**Page excerpt:**

San Heritage

The Western Cape, particularly the mountainous region from the Cold Bokkeveld north through the Cederberg to the Agter Pakhuis area, may have more rock paintings per square kilometer than anywhere else in Southern Africa. In South Africa, rock art was made by San hunter-gatherers and Khoekhoen pastoralists. Black farmers created rock art of a different kind. The creation of images on rocks has an extraordinarily long tradition in Southern Africa and South Africa probably has the richest legacy of rock art in the world.

The art consists of both paintings and engravings. Engravings are generally found in open-air sites in the interior of South Africa. The artists used several techniques, either pecking (stippling) or cutting lines in the patina known as fine line engravings. In contrast to the engravings, paintings are found in rock shelters and shallow overhangs.

The materials used to make these paintings were generally different kinds of minerals. Red is the most commonly used colour and was made from ferric oxide and ochre of various shades. Black pigment was prepared from charcoal and specularite. White, the most ephemeral colour, was made from silica, china clay and gypsum. Other media used by the San include plant sap, eggwhite and perhaps water. The paint was applied with brushes made from reeds, feathers, quills or hair, or directly with the fingers.

[Stored data]
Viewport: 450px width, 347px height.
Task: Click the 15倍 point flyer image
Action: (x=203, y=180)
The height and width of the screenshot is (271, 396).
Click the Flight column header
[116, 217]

---

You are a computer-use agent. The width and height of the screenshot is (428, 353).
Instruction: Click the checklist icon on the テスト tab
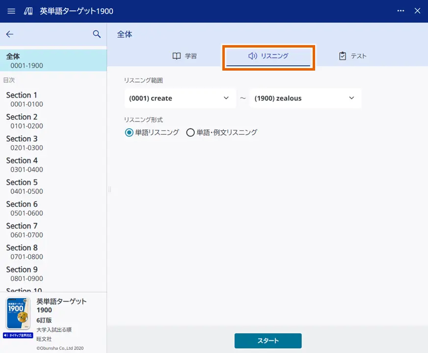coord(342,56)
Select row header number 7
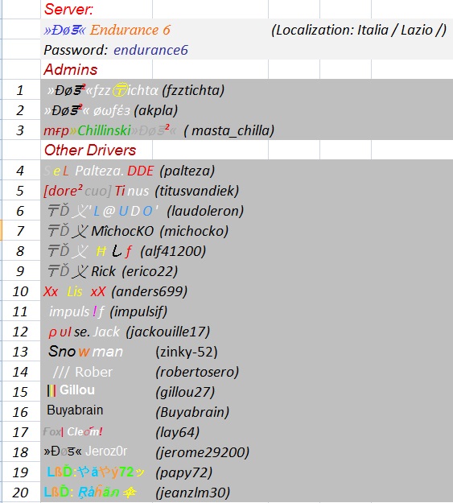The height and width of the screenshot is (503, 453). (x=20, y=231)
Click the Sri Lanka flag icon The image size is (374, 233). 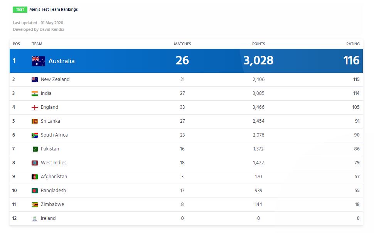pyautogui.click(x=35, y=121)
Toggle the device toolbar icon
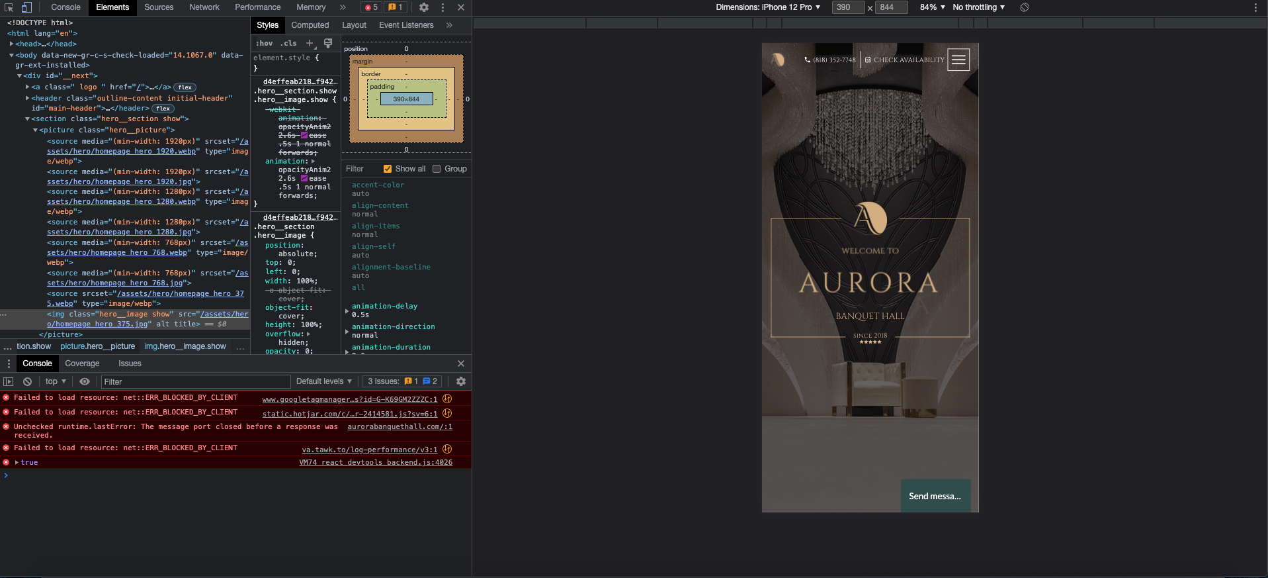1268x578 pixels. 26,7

**Required action A:**
How does the San heritage text say red and white paint were made? Answer in one to three sentences.
**Required action B:**
Do the following statements agree with the San heritage text? (i) Engravings are generally found in rock shelters. (ii) Red is the most commonly used color. (iii) Paint was applied only with brushes. Answer yes or no for each and quote the words of the text that decide it.
**Required action C:**
Rewrite the passage of the San heritage text beginning with the words "The art consists" and ending after "and shallow overhangs.", swapping "open-air sites" for "exposed sites".

**Exercise output A:**
Red paint was made from ferric oxide and ochre of various shades. White paint was made from silica, china clay and gypsum.

**Exercise output B:**
(i) No: "Engravings are generally found in open-air sites in the interior of South Africa."
(ii) Yes: "Red is the most commonly used colour"
(iii) No: "The paint was applied with brushes made from reeds, feathers, quills or hair, or directly with the fingers."

**Exercise output C:**
The art consists of both paintings and engravings. Engravings are generally found in exposed sites in the interior of South Africa. The artists used several techniques, either pecking (stippling) or cutting lines in the patina known as fine line engravings. In contrast to the engravings, paintings are found in rock shelters and shallow overhangs.